Freiburg (dpa) - Nach der Zweijahressperre durch den Internationalen Sportgerichtshof CAS und einer viel kritisierten Erklärung zu den Doping-Vorwürfen wollte Jan Ullrich endlich den Schlussstrich unter seine Vergangenheit ziehen. Doch jetzt deutet einiges auf eine Fortsetzung hin.
Die Staatsanwaltschaft Freiburg könnte den einzigen deutschen Tour-de-France-Gewinner als Zeuge in den Ermittlungen gegen die Uniklinik Freiburg laden. «Eigentlich sind wir fertig. In den nächsten Wochen wird entschieden, ob es eine Hauptverhandlung geben, oder ob das Verfahren eingestellt wird», erklärte der zuständige Oberstaatsanwalt Christoph Frank auf Anfrage der Nachrichtenagentur dpa. «Theoretisch» sei es möglich, dass Ullrich als Zeuge geladen wird. Tendenzen zur bevorstehenden Entscheidung - Prozess oder nicht - wollte Frank nicht preisgeben: «Es gibt keine Wasserstandsmeldungen».
Bei den noch andauernden Ermittlungen im Fall der Dopingvorwürfe gegen die Sportmedizin der Uni Freiburg geht es laut Frank auch um den Vorwurf der Körperverletzung durch unsachgemäße Bluttransfusionen gegen den ehemaligen Freiburger Mediziner und Ex-Telekom-Teamarzt Andreas Schmid. Auch gegen den zweiten, ehemaligen Mannschafts-Arzt Lothar Heinrich werde ermittelt. In ihrem Abschlussbericht am 13. Mai 2009 war eine externe Doping-Untersuchungskommission der Uniklinik Freiburg zu der Erkenntnis gekommen, «dass im Team Telekom/Team T-Mobile von 1995 bis 2006 durch die beiden Ärzte Dr. Heinrich und Prof. Schmid systematisch gedopt wurde». In diesem Zusammenhang war auch der Name des noch aktiven Andreas Klöden gefallen, der Eigenblutdoping vorgenommen haben soll. Der Radprofi des Teams Nissan-Radioshack hat Doping stets bestritten.
Über eine mögliche Vorladung nach Freiburg «machen wir uns im Moment keine Gedanken - Jan hat das jetzt alles abgeschlossen», sagte Ullrich-Manager Falk Nier, der einräumte, dass «juristische Zwänge» die persönliche Ullrich-Erklärung nach der CAS-Entscheidung beeinflusst hätten. Im Anschluss an das Urteil hatte der 38-jährige Ex-Profi in der vergangenen Woche eine Stellungnahme abgegeben, die nicht sehr zur Aufarbeitung der Doping-Vorwürfe durch den CAS beigetragen hatte. Im Kern hatte Ullrich lediglich zugegeben, was längst erwiesen war: Er räumte Kontakte zu dem mutmaßlichen spanischen Dopingarzt Eufemiano Fuentes ein.
Über die öffentliche Kritik an den Ullrich-Auslassungen war Nier «nicht erstaunt». In einem Interview der Zeitung «Die Welt» (Dienstag) hatte Ullrichs früherer Teamkollege Jörg Jaksche Verständnis für die Zurückhaltung des Wahlschweizers geäußert. «Allein schon aus juristischen Gründen konnte er nicht mehr sagen», erklärte der geständige Doper Jaksche und verwies in diesem Zusammenhang auf eidesstattliche Erklärungen Ullrichs aus den vergangenen Jahren.

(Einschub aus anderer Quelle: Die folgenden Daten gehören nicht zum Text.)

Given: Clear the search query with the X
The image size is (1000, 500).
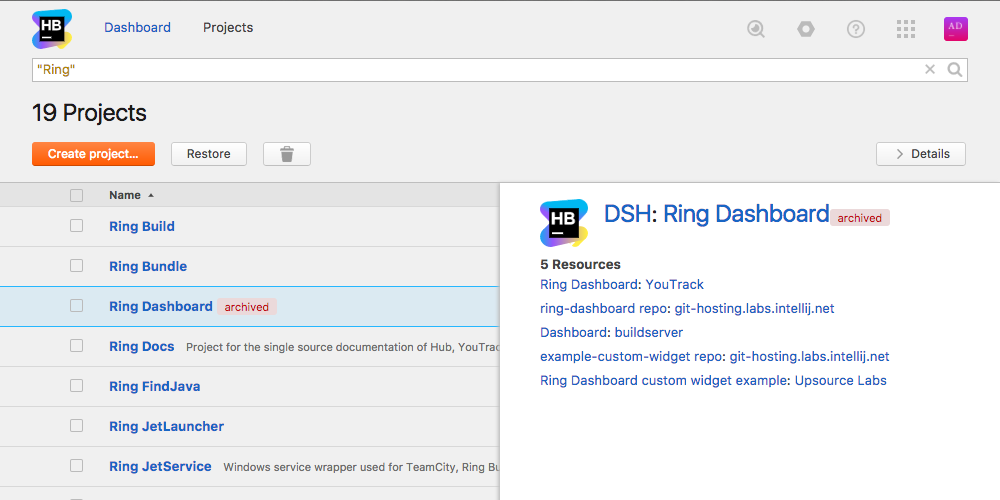Looking at the screenshot, I should tap(930, 70).
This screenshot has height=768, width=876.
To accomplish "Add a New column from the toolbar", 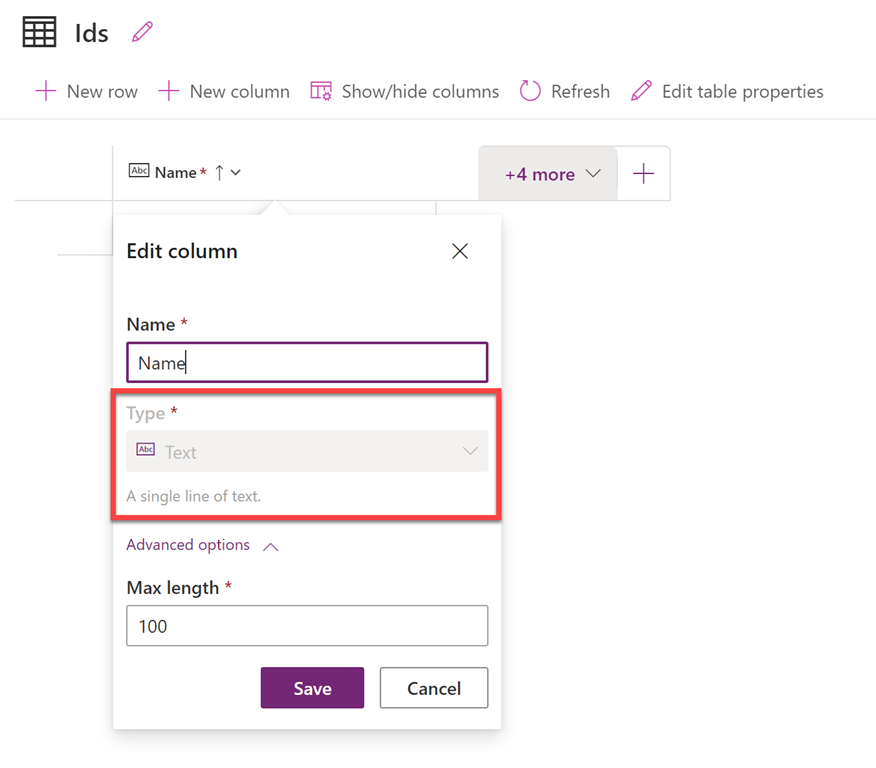I will click(224, 91).
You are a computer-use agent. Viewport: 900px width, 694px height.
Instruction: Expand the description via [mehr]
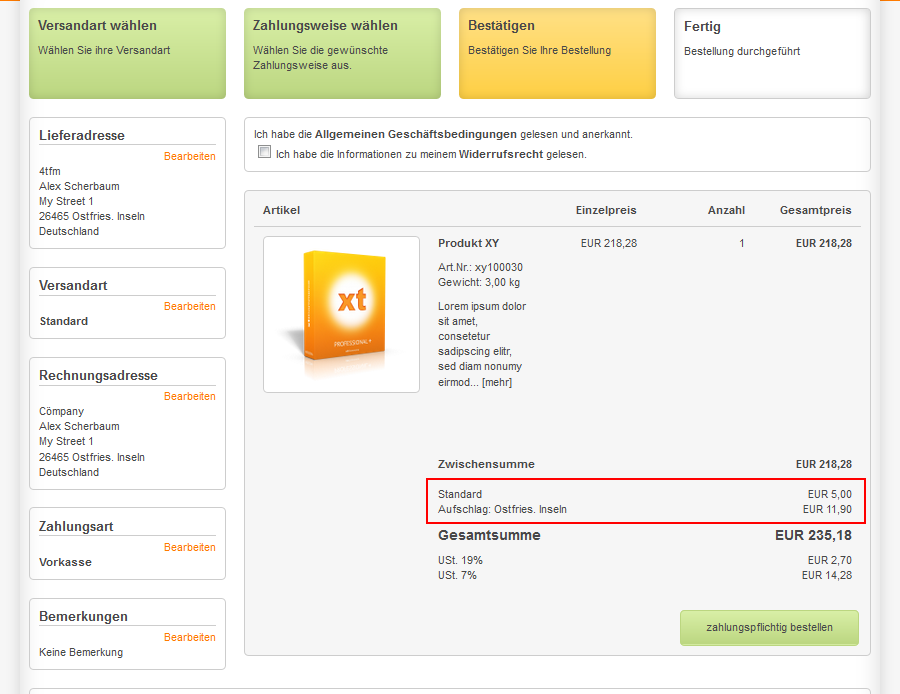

Auch eine gemütliche Runde als Hobbyradler könnte für Ullrich schwierig werden - zumindest hierzulande. Ullrichs neuer Werbepartner prüfe laut Nier, ob der Tour-Sieger von 1997 wie geplant bei einem Jedermann-Rennen am 12. August in Bielefeld am Start stehen kann oder in «anderer Form präsent sein wird». Der Bund Deutscher Radfahrer (BDR) hatte am Vortag deutlich gemacht, dass die CAS-Sperre bis August 2013 auch für Hobbyrennen gelte.